# Direct labour build - Sequence of events



## Birroc (17 Jul 2008)

Hi,

The external plastering has been done on our new build so its time to start doing internal work. We are getting the chasing done early next week but I am confused as to the order of events thereafter. I assumed internal plastering had to wait until electrics/plumbing/screed done but I am told otherwise. So can someone put it in order for me and include any tasks I haven't got. Its a block build with bead cavity insulation. No dry-lining.

1. Chasing
2. Electric Wiring (first fix?)
3. Fill back of windows with insultion and cememt and install Window  Boards
4. Internal Plastering
5. Put down floor insulation
6. Plumbing (first fix?)
7. Screed flooring
8. Stairs & Doors and other carpentry work
9. Kitchen & Toilets
10. Electrics (second fix)
11.  Plumbing (second fix)

Thanks in advance.


----------



## edenjohnny (17 Jul 2008)

I think you have gone a bit astray, I would be under the impression that you would have the pipes laid under the sub floor(water in, and drainage etc) and running to the outside .  You will now have to chase under the walls(external)  Maybe get expert help, either an engineer or architect .  Who is signing off ?  LOL  E J


----------



## Birroc (17 Jul 2008)

edenjohnny said:


> I think you have gone a bit astray, I would be under the impression that you would have the pipes laid under the sub floor(water in, and drainage etc) and running to the outside . You will now have to chase under the walls(external) Maybe get expert help, either an engineer or architect . Who is signing off ? LOL E J


 
How do you mean ? I already have the plumbing (first fix #6) before the Screed flooring.

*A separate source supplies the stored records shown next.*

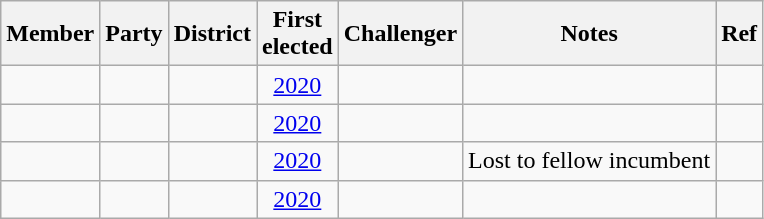
Party [134, 34]
Lost to fellow incumbent [590, 161]
Firstelected [297, 34]
Member [50, 34]
District [212, 34]
Ref [740, 34]
Notes [590, 34]
Challenger [400, 34]
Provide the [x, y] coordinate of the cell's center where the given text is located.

if you are talking about sewer pipes and water mains, yeah they were dont when pouring the foundation raft ages ago...


----------



## csmd (17 Jul 2008)

between 3&4 you need to do first fix carpentry e.g door frames.Also might need to insulate awkward places before slabbing starts


----------



## Sailor (17 Jul 2008)

Before Internal plastering, you would need some plumbing done.
For example pipes chased into walls for WC,s, showers, and possibly basins.


----------



## Clerragh (8 Aug 2008)

Is it a bungalow, dormer, two storey??
You havn't mentioned slabbing the ceilings so I presume this is taken car of. Also the attic insulation will have to be placed.

As for plastering you'd start at the highest point first.
CEILINGS
WALLS
THEN THE SCREED ON FLOOR AS IF IN BEFORE PLASTERED IT WOULD BE DESTROYED WITH MORTAR / SKIM

A


----------



## Hal 2001 (8 Aug 2008)

When you say floor insulation and screed you have a base slab in place did they not insulate under your ground bearing slab? 
If your screeding above the ground floor slab make sure you have enough thickness 75mm+ if this is going on insulation. I would screed it out and finish the floor construction before you start with other trades. It may mean clearing the screed of plaster snots after but your not bringing in wet screed to a plasterboarded area.


----------



## Leo (8 Aug 2008)

Clerragh said:


> ....THEN THE SCREED ON FLOOR AS IF IN BEFORE PLASTERED IT WOULD BE DESTROYED WITH MORTAR / SKIM


 
Shhhh, stop SHOUTING!
Leo


----------



## gally74 (8 Aug 2008)

some people are putting the floors in before the wall plastering given that some of the easy screed floors take a long time to dry


----------



## builder ed (9 Dec 2008)

A friend of mine is doing a self build at the moment and has just put in the floor screed.  He has organised for the kitchen to go in mid january before the heating is turned on or the floor tiled.  I have suggested that he tile the floor first and leave the kitchen and second fix carpentry till the heat is turned on.  Is it risky to put the kitchen in at this stage?


----------



## start (7 May 2010)

Just wondering about the fasica and soffit , where does that come in? We are currently plastering the chimneys and finishing of the slating of the roof . Does that have to be done pretty soonish or can that be left til the very end?


----------